Every entry below should be reproduced exactly, with all pictures left out.

[Records from a data source]
=== Begin Enclosure ===
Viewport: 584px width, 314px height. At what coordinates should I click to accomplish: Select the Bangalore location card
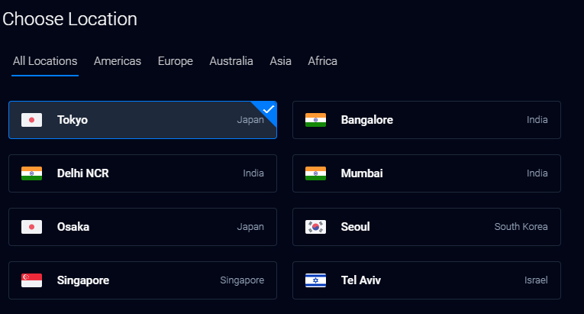(427, 120)
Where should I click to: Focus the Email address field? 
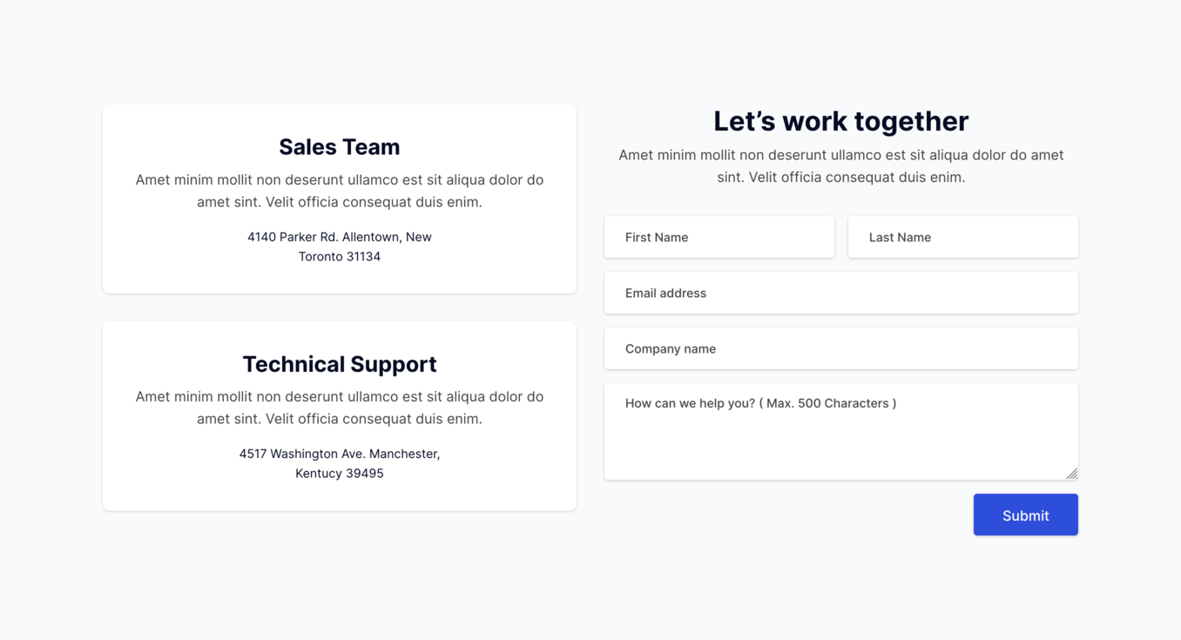coord(841,293)
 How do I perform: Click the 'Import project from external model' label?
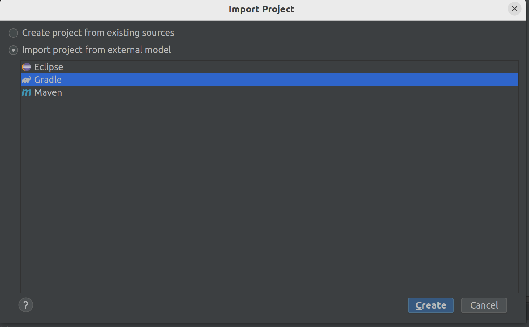coord(96,50)
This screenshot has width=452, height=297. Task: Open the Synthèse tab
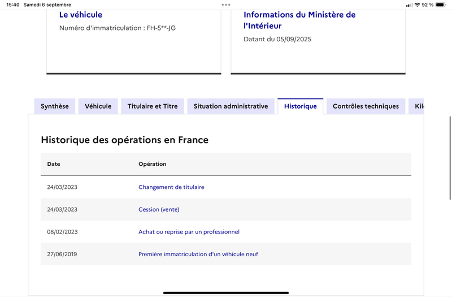point(55,106)
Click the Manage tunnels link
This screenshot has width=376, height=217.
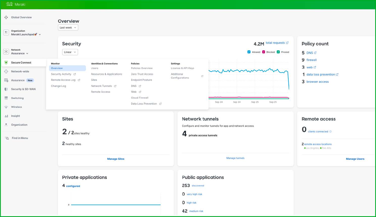(x=235, y=158)
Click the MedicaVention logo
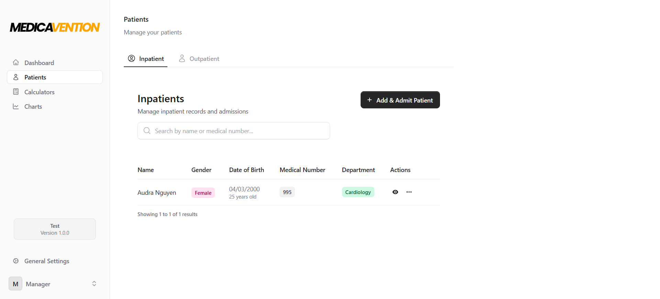 coord(55,27)
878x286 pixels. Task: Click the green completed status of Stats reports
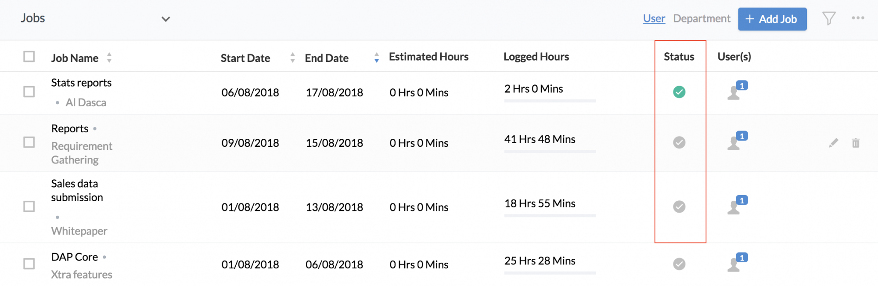(679, 92)
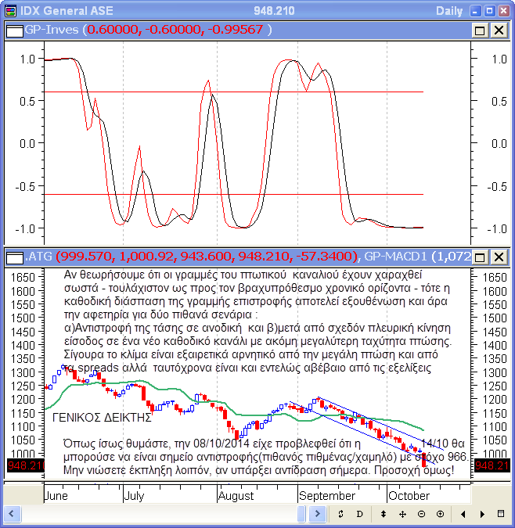The width and height of the screenshot is (515, 528).
Task: Click the horizontal scrollbar track
Action: tap(157, 513)
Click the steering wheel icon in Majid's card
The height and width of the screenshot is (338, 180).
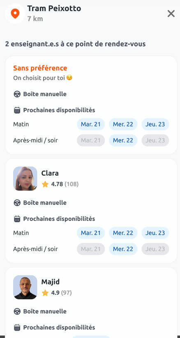point(17,312)
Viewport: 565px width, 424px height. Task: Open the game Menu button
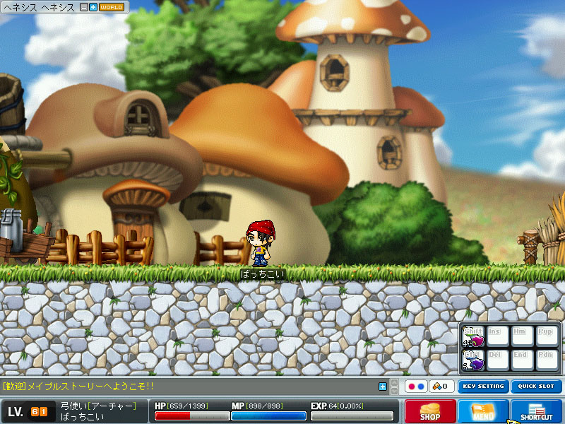click(483, 411)
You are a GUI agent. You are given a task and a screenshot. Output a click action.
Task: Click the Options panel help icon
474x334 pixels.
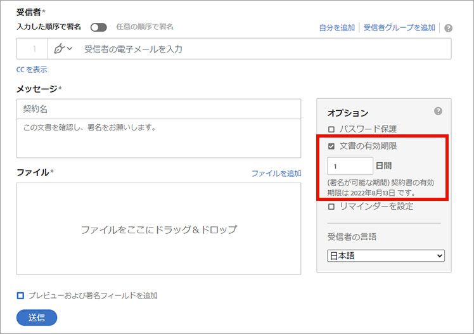coord(438,111)
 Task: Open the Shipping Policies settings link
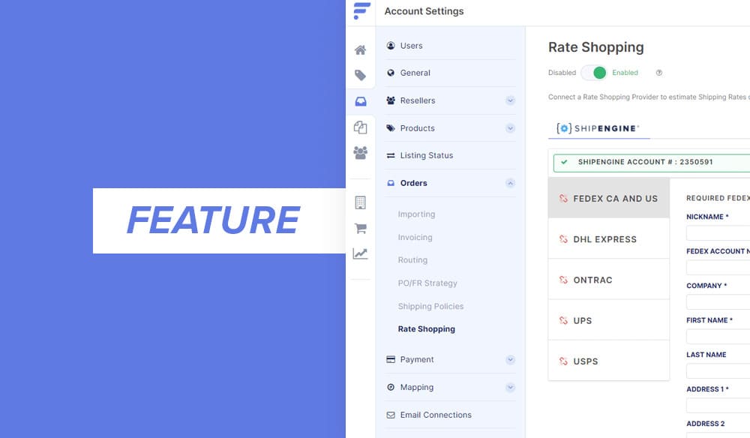coord(431,306)
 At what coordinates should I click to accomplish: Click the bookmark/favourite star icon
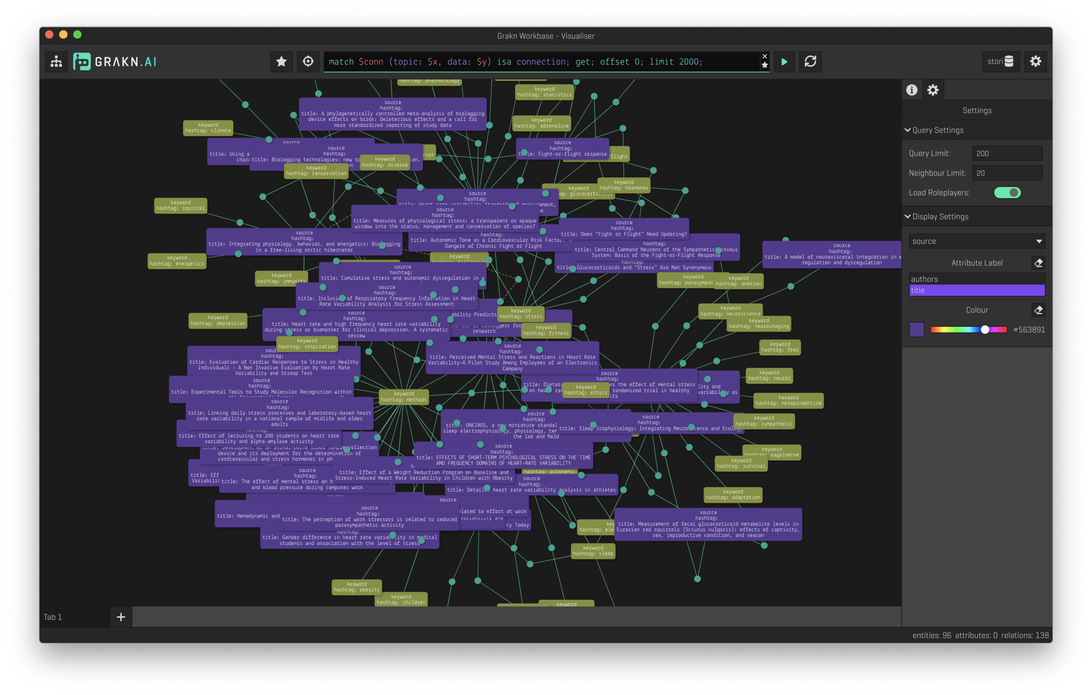pos(280,62)
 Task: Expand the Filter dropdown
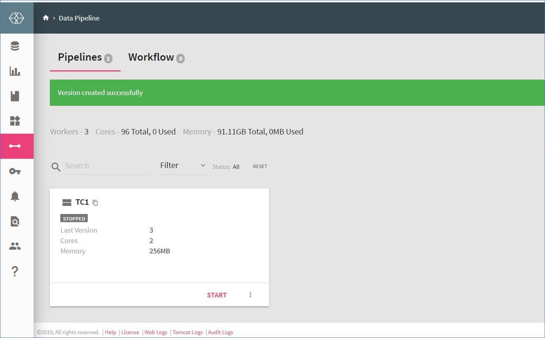pos(183,166)
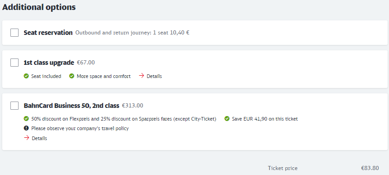
Task: Click Please observe your company's travel policy text
Action: (x=80, y=128)
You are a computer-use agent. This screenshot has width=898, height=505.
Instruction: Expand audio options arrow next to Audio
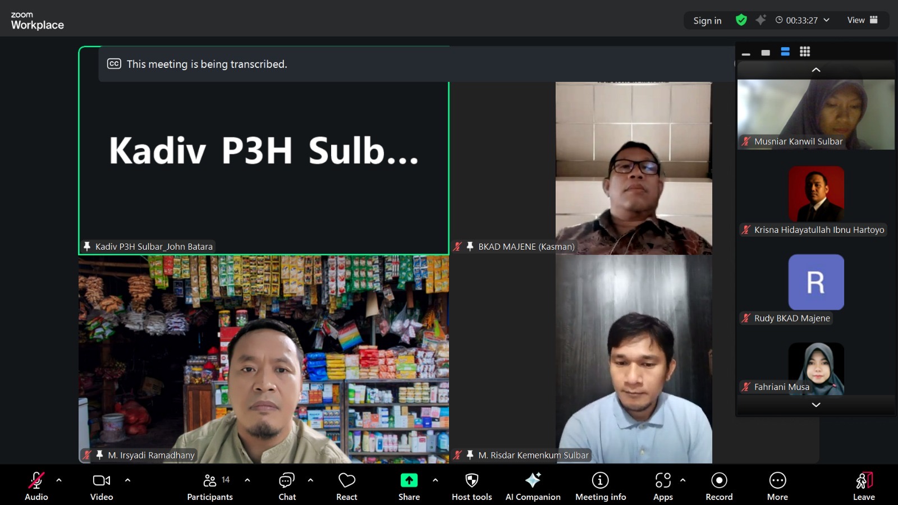pos(59,480)
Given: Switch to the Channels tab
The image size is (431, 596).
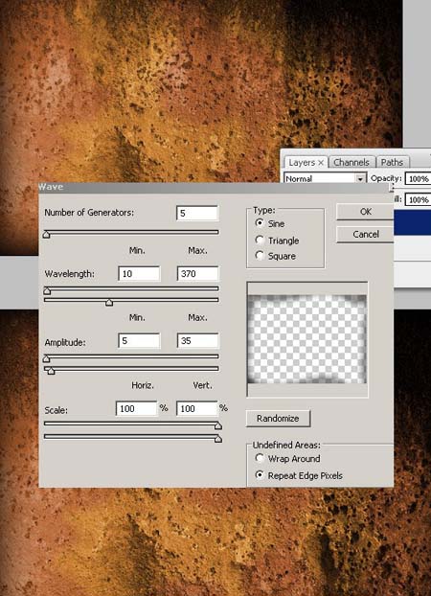Looking at the screenshot, I should point(352,162).
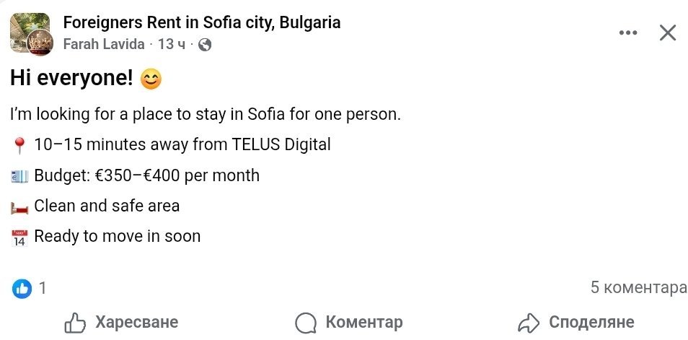Click the TELUS Digital text in the post
Image resolution: width=688 pixels, height=340 pixels.
pyautogui.click(x=281, y=144)
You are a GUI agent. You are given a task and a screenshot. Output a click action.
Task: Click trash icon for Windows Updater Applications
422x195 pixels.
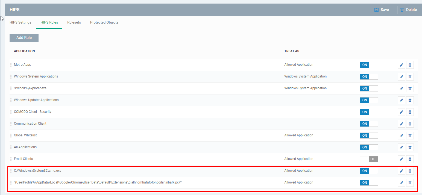click(x=410, y=100)
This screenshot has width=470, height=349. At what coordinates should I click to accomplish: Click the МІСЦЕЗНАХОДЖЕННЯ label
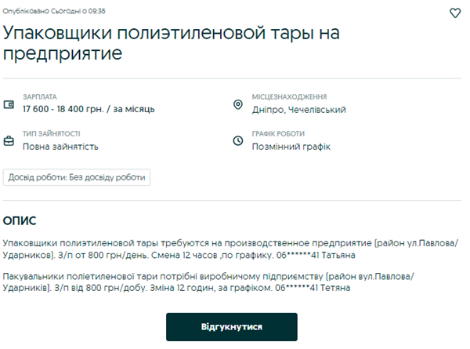[x=289, y=96]
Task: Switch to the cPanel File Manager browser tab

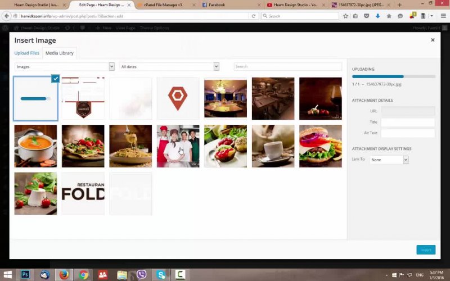Action: coord(164,4)
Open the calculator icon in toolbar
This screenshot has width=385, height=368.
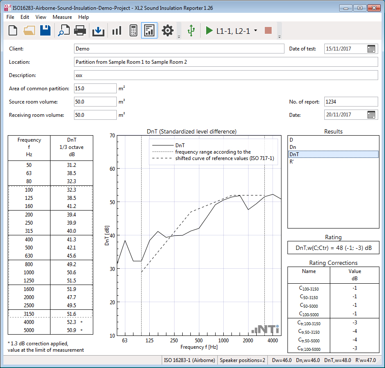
=== End Enclosure ===
- _The answer_:
Viewport: 584px width, 314px height. At what coordinates should I click to accomplish: Select the Bangalore location card
(427, 120)
Where should I click to: Focus the Email address field? 
coord(841,293)
 How do I perform: Click the 'Import project from external model' label?
coord(96,50)
This screenshot has width=452, height=297. Task: Open the Synthèse tab
point(55,106)
Click the Manage tunnels link
This screenshot has width=376, height=217.
(x=235, y=158)
Click the MedicaVention logo
 coord(55,27)
878x286 pixels. Task: Click the green completed status of Stats reports
(679, 92)
The width and height of the screenshot is (515, 528).
Task: Click the horizontal scrollbar track
Action: tap(157, 513)
Click the steering wheel icon in Majid's card
The height and width of the screenshot is (338, 180).
point(17,312)
Viewport: 565px width, 424px height. Task: Open the game Menu button
click(483, 411)
You are a GUI agent. You are given a task and a screenshot. Output a click action.
Task: Click the Options panel help icon
474x334 pixels.
coord(438,111)
 Task: Open the Shipping Policies settings link
coord(431,306)
 At what coordinates should I click to accomplish: Click the bookmark/favourite star icon
pos(280,62)
 Task: Expand the Filter dropdown
pos(183,166)
Task: Click Please observe your company's travel policy text
Action: (x=80, y=128)
You are a computer-use agent. This screenshot has width=898, height=505.
Instruction: Expand audio options arrow next to Audio
pos(59,480)
Given: Switch to the Channels tab
The image size is (431, 596).
Looking at the screenshot, I should point(352,162).
Click the TELUS Digital text in the post
Image resolution: width=688 pixels, height=340 pixels.
pyautogui.click(x=281, y=144)
You are a GUI agent. You are given a task and a screenshot. Output a click action.
Task: Click trash icon for Windows Updater Applications
422x195 pixels.
click(x=410, y=100)
This screenshot has width=470, height=349. At what coordinates should I click to accomplish: Click the МІСЦЕЗНАХОДЖЕННЯ label
[x=289, y=96]
Task: Switch to the cPanel File Manager browser tab

Action: coord(164,4)
Open the calculator icon in toolbar
This screenshot has width=385, height=368.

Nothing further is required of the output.